I've reviewed a novel by 村上 春樹 (Murakami Haruki) before, my first review for this blog: Wild Sheep Chase. This particular volume, 象の消滅 (Zou no Shoumetsu -- translated as "the/an elephant's disappearance") is a collection of short stories that showcase the author's Kafkaesque style.
This style is heavily influenced by a great deal of irreverent American fiction from the early 20th century. Murakami's written translations Salinger's The Catcher in the Rye, Fitzgerald's The Great Gatsby and My Lost City, everything by Raymond Carver, several works by Truman Capote, and most notably Raymond Chandler's Farewell, My Lovely and The Long Goodbye. The Chandler connection is something I'm quite familiar with, being a fan of hardboiled noir, and his influence on Murakami's style comes through the story translations by Jay Rubin and Alfred Birnbaum. Almost all of Murakami's characters are cut from the same cloth--they smoke Hope regular cigarettes, drink, listen to vinyl records, possess a wide knowledge of music and haute cuisine, and live on the fringes of decent, acceptable Japanese society. However, this doesn't mean that they are all uniform--many of them are extremely unique and outstanding. However, a number of them seem to be little more than stand-ins for Murakami himself, or perhaps projections of Murakami's ideal character--a little bit Philip Marlowe, a little bit Nick Carraway, some Holly Golightly and Fred, and a dash of Holden Caufield, mixed in a uniquely Japanese environment.
Indeed, it is probably easier for an American to identify with Murakami's protagonists than it is for a Japanese person.
Nevertheless, they do suffer from the overwhelming regularity of their personalities--between novels and stories, there isn't a huge amount of difference between Murakami's protagonists. I have a difficult time believing that, if one would switch them between stories, they'd react any differently to their situations. As time grows on, this weakness becomes more and more apparent. In his novels, Murakami's heroes are somewhat better defined, but that is because it is much easier to develop a character's personality in a novel-length work than in a story of 25-30 pages. It isn't helped that Murakami almost universally utilizes first-person narration throughout his stories, but only further manages to make the protagonists appear identical to one-another.
The stories themselves are all infused with a sense of weirdness, often to the point of surrealism.
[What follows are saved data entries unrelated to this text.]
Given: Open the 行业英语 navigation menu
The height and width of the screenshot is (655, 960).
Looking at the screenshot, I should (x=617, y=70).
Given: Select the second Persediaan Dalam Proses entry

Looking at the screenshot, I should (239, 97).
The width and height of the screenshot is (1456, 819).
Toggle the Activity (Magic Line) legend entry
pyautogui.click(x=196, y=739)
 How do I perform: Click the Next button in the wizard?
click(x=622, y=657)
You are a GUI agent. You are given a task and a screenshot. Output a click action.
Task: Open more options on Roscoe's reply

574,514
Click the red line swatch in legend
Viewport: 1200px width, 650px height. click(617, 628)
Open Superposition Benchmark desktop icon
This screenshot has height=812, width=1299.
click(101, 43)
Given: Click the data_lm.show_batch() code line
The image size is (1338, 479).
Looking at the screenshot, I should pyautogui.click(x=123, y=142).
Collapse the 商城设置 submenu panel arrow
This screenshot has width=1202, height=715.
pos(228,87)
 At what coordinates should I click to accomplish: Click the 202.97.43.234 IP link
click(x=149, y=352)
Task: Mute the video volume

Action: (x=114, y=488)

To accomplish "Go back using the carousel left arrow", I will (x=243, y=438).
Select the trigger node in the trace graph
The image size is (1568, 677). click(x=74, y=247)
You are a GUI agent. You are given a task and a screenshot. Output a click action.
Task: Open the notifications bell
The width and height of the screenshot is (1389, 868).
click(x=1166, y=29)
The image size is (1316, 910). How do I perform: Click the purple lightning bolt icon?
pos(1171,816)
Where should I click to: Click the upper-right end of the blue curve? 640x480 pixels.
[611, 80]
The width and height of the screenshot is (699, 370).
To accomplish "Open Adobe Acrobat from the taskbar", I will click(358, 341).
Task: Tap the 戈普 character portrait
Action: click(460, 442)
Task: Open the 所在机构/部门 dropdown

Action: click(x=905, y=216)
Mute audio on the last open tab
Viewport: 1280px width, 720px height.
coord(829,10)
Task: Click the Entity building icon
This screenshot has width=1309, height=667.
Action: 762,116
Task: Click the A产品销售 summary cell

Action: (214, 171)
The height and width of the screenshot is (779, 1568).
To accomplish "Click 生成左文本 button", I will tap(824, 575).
The most outstanding ones are "The Second Bakery Attack," "Sleep," "The Little Green Monster," "TV People," "The Dancing Dwarf," and "The Elephant Vanishes." The more subtle ones are actually somewhat more powerful because of their subtlety-- "On Seeing the 100% Perfect Girl One Beautiful April Morning," "Lederhosen," "Barn Burning," "A Family Affair," "The Last Lawn of the Afternoon," and especially "The Silence."
I feel compelled to talk about all of these stories, and indeed I could go on at length, but I'll limit my analysis to just a few.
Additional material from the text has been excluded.